Knowledge Base:  
Diagnostic Techniques-Part 3
Last Updated: 06/24/2017
Download the PDFTransient analysis is the study of how various signals change during a machine's process or load change. This analysis is particularly important during a machine's startup or shutdown when critical speeds or natural resonances are encountered. Observing the overall amplitudes or individual spectra will not be sufficient to document how the entire machine behaves during transient conditions. Data collection modes fall into two general categories: observing transducer output signals with respect to machine speed and observing transducer output signals with respect to time. Sometimes, a combination of the two modes may be required.


A Bodé, pronounced bow-day, plot is a display of three variables: signal amplitude, machine speed, and phase angle. The three variables are usually synchronized to the machine operating speed, but occasionally may be synchronized to some multiple of machine speed depending upon the type of machine fault being investigated.

The Bodé plot is essentially two displays: phase angle versus machine speed and amplitude versus machine speed. Analysis of the plot can determine at what speed(s) a critical speed exists, the amount of runout associated with a Non-Contact PickUp (NCPU), the balance condition, system damping, and the operating phase angle and amplitude at various machine speed.


The polar, or nyquist, plot is also a plot containing the same three variables as a Bodé plot. The variables are plotted on a single circular chart instead of two separate plots.

==================================================

[EXERCISE OBJECTIVE] Copy out the part of the transient analysis text that opens with the words containing "A Bodé, pronounced" and closes with "two separate plots.", switching "phase angle" to "phase lag" every time it appears. Work from the text above and nothing else.

==================================================

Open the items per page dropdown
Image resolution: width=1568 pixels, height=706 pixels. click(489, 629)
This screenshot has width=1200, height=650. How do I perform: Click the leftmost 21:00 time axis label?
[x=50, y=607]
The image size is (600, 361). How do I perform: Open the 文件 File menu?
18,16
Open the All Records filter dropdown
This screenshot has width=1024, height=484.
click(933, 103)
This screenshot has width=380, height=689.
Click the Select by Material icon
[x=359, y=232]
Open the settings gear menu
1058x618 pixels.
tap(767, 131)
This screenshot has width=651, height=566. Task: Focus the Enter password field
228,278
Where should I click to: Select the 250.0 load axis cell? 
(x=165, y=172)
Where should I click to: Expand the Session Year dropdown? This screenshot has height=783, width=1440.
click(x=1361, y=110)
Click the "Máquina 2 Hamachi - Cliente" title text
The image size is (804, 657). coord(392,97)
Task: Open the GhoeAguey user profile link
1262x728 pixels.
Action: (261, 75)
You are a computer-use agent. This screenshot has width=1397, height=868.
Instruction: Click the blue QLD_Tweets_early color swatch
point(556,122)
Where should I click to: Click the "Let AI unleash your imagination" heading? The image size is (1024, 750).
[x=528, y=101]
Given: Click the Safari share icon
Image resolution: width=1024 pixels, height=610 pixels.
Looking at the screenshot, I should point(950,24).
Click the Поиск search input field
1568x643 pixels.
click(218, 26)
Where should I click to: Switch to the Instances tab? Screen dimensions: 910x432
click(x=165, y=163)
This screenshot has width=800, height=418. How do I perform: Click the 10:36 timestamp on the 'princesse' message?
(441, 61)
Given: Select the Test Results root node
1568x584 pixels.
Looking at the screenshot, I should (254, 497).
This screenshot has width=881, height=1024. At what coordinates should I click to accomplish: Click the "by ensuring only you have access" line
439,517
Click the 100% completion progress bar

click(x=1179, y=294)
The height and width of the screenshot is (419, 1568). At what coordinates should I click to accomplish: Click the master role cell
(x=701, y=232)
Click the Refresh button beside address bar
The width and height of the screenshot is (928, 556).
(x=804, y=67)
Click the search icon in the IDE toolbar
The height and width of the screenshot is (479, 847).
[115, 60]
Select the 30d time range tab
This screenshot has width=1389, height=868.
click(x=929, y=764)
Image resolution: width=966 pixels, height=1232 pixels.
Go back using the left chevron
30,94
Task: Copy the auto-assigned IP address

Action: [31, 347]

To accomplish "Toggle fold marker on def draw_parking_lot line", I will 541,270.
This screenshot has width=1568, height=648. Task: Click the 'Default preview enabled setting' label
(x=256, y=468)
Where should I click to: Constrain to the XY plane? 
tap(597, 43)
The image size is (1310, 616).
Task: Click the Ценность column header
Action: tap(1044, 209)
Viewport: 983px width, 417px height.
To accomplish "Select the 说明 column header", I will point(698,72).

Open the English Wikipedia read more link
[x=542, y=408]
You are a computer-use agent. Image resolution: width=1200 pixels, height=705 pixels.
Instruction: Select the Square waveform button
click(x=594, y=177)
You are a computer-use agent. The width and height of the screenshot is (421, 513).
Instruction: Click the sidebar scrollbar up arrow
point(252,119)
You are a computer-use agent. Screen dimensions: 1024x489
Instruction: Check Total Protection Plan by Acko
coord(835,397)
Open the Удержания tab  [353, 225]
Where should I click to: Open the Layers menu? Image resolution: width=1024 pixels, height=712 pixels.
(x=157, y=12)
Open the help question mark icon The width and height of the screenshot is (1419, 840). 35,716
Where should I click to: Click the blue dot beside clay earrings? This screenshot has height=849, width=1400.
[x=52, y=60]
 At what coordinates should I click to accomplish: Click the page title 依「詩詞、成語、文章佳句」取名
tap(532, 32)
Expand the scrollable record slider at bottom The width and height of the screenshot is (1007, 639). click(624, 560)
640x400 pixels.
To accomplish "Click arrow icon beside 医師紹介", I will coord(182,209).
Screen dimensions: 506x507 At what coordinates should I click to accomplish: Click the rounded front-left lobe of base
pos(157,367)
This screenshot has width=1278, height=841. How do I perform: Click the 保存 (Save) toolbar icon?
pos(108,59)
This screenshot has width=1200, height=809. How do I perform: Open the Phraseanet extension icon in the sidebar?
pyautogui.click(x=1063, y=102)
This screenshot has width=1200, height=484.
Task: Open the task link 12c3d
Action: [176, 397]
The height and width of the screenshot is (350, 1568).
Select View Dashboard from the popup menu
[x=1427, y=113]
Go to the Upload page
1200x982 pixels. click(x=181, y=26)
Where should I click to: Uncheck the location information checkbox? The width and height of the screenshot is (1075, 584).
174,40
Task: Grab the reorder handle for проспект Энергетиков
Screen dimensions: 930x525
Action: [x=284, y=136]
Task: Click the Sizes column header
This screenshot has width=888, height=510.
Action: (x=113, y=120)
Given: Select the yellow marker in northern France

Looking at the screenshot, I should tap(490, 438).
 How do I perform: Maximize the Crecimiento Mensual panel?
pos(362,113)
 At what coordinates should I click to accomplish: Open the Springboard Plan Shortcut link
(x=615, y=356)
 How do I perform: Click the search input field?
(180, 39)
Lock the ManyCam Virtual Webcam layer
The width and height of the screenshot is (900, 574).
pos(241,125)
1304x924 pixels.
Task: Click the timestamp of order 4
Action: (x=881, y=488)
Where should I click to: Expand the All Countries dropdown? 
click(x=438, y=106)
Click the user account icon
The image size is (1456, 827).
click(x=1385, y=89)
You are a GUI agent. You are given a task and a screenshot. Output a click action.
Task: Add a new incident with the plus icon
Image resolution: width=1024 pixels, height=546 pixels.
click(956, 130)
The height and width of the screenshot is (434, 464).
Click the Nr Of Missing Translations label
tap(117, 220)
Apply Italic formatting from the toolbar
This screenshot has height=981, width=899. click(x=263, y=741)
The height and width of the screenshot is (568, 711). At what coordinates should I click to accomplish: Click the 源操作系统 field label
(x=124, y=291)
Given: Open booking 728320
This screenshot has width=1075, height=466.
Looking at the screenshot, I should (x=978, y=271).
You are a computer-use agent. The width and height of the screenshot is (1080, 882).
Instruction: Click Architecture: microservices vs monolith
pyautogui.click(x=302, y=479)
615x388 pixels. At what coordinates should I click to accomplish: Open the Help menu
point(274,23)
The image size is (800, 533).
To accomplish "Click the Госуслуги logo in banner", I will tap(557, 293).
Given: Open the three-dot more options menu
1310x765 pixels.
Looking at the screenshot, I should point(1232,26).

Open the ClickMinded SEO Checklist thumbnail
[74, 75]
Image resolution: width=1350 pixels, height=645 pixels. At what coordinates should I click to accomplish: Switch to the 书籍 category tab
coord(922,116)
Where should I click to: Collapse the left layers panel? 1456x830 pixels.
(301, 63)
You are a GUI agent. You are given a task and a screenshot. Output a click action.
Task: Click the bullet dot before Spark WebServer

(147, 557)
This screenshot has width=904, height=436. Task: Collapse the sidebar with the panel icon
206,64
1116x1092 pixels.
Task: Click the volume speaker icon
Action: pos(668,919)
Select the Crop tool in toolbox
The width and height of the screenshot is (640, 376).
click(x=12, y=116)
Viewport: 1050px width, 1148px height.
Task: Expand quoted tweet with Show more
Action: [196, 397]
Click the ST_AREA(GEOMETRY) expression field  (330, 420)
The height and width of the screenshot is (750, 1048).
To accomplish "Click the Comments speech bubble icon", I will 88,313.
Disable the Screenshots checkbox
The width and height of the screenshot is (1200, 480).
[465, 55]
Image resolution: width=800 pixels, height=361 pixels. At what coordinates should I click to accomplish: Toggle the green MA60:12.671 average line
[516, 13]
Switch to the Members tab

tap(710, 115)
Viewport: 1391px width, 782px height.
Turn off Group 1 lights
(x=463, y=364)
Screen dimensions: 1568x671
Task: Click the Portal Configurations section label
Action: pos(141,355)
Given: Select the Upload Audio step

==================================================

[SOLUTION TO THIS TASK]
A Bodé, pronounced bow-day, plot is a display of three variables: signal amplitude, machine speed, and phase lag. The three variables are usually synchronized to the machine operating speed, but occasionally may be synchronized to some multiple of machine speed depending upon the type of machine fault being investigated.

The Bodé plot is essentially two displays: phase lag versus machine speed and amplitude versus machine speed. Analysis of the plot can determine at what speed(s) a critical speed exists, the amount of runout associated with a Non-Contact PickUp (NCPU), the balance condition, system damping, and the operating phase lag and amplitude at various machine speed.


The polar, or nyquist, plot is also a plot containing the same three variables as a Bodé plot. The variables are plotted on a single circular chart instead of two separate plots.